Drei überdimensionale Ziffern bedeckten den Platz, auf dem normalerweise der Hauptsponsor für sich wirbt, aber was ist schon normal an dem Mann, vor dem sich Perez symbolisch verneigte. Also bekam Cristiano Ronaldo das Hemd mit der riesigen Nummer 400 auf der Brust. Kleine Anerkennung für sein 400. Tor, das der Portugiese am Dienstag für Real geschossen hat, in seiner nunmehr achten Saison in Diensten des berühmtesten, verrücktesten aber auch erfolgreichsten Klub der Welt.

Das hohe Ergebnis lässt dieses Hinspiel im Halbfinale der Champions League einseitiger erscheinen, als es eigentlich war. So wie auch die allesamt von Ronaldo erzielten Tore diesem eine Präsenz zukommen lassen, wie sie auf dem Platz schwerlich auszumachen war. Es steckte ein wenig Koketterie, aber auch viel Wahrheit in der Lobeshymne, die Ronaldo später auf seine Kollegen anstimmte. „Die Mannschaft hat überragend gespielt“, sprach der Mann des Abends. „Ich musste dann nur noch die drei Tore machen.“ Und dann sagte er noch einen Satz, der ihm noch nie über die Lippen gekommen ist und deshalb auch im Original zitiert werden darf: „Soy de este planeta!“

Atlético wäre beinahe mit einem 0:1 davongekommen. Wäre da nicht Cristiano Ronaldo gewesen

Er ist also wirklich von diesem Planeten und nicht das androgyne Geschöpf, das unter dem Label „CR7“ vermarktet wird. Cristiano Ronaldo ist vor ein paar Wochen 32 Jahre alt geworden und hat seinen Stil in der Spätphase seines Schaffens noch einmal umgestellt. Weg vom effektvollen, hin zum effektiven Spiel. Ronaldo will nicht mehr jeden Ball haben, er legt keinen Wert mehr auf exzessive Dribblings mit nahtlos aneinander gereihten Übersteigern und er zieht auch nicht mehr so viele Tempoläufe an. Der neue Ronaldo gönnt sich seine Pausen, er ist oft für fünf oder zehn Minuten nicht zu sehen, und wie er dann doch wie aus dem Nichts seine Tore macht, hat schon etwas Phantomhaftes.

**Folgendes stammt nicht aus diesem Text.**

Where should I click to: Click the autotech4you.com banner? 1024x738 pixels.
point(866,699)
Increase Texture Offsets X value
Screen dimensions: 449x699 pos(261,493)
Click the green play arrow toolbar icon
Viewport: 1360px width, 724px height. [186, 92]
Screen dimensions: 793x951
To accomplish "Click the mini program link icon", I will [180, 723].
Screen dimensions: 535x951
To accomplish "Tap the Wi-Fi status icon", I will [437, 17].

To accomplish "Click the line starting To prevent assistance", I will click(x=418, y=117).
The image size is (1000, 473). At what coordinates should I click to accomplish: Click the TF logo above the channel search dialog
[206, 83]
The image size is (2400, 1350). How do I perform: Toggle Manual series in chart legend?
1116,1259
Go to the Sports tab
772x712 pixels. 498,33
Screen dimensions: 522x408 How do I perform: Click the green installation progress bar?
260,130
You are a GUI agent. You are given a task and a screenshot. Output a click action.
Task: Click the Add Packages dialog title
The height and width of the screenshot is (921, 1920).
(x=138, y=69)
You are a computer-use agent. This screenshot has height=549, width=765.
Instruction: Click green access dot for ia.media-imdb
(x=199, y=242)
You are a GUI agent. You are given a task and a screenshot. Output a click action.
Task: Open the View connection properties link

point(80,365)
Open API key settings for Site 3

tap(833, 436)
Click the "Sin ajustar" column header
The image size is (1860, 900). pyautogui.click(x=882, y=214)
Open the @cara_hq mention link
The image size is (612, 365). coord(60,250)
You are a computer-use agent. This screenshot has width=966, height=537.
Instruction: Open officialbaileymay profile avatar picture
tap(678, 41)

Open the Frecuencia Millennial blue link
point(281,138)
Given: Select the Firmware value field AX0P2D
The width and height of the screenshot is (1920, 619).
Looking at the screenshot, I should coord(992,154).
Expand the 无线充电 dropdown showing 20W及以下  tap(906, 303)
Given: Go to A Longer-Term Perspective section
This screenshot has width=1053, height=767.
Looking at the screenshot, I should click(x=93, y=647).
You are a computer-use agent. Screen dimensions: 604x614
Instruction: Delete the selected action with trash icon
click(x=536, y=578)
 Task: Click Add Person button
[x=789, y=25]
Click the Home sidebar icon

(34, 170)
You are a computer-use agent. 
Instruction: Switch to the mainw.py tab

Schon im Viertelfinale wähnten die Bayern Ronaldo unter Kontrolle, aber das ließ sich nicht in Einklang bringen mit den fünf Toren des Portugiesen in beiden Spielen (auch wenn er bei den letzten und entscheidenden beiden knapp im Abseits stand). Atlético hatte am Dienstag keinen so schlechten Zugriff auf das Spiel und wäre beinahe mit einem knappen 0:1 davongekommen. Wäre da nicht Cristiano Ronaldo gewesen.

Die Frage, ob er vor seinem Kopfball zum 1:0 nun im passiven oder aktiven Abseits stand, mag die Diskussion über eine von Theoretikern formulierte Regel vorantreiben. Ronaldo kann es egal sein. Beim 2:0 in der Schlussphase zeigte er seine außergewöhnliche Schusstechnik, beim 3:0 hatte er ein bisschen Glück, dass Atléticos Torhüter Jan Oblak zu früh fiel.

3:0 gegen Atlético – das ist auch für das verwöhnte Publikum im Bernabéu etwas ganz Besonderes. Ronaldo nahm die Ovationen eher zurückhaltend entgegen und legte den Zeigefinger über die Lippen. Er hat sich in den vergangenen Wochen und Monaten oft genug darüber geärgert, wenn seine dosierten Auftritte mit Pfiffen bedacht wurden. Den Triumph über die Bayern hatte er mit der Bemerkung kommentiert, die Madrilenen sollten keine Straße nach ihm benennen, „sie sollen mich nur nicht auspfeifen“. Und die Gala über Atlético mochte Ronaldo keineswegs als Vorentscheidung werten, „das war nur ein Schrittchen auf dem Weg nach Cardiff“, wo das Finale am 3. Juni ausgespielt wird.

Der neue Ronaldo spielt nicht nur, er redet auch anders.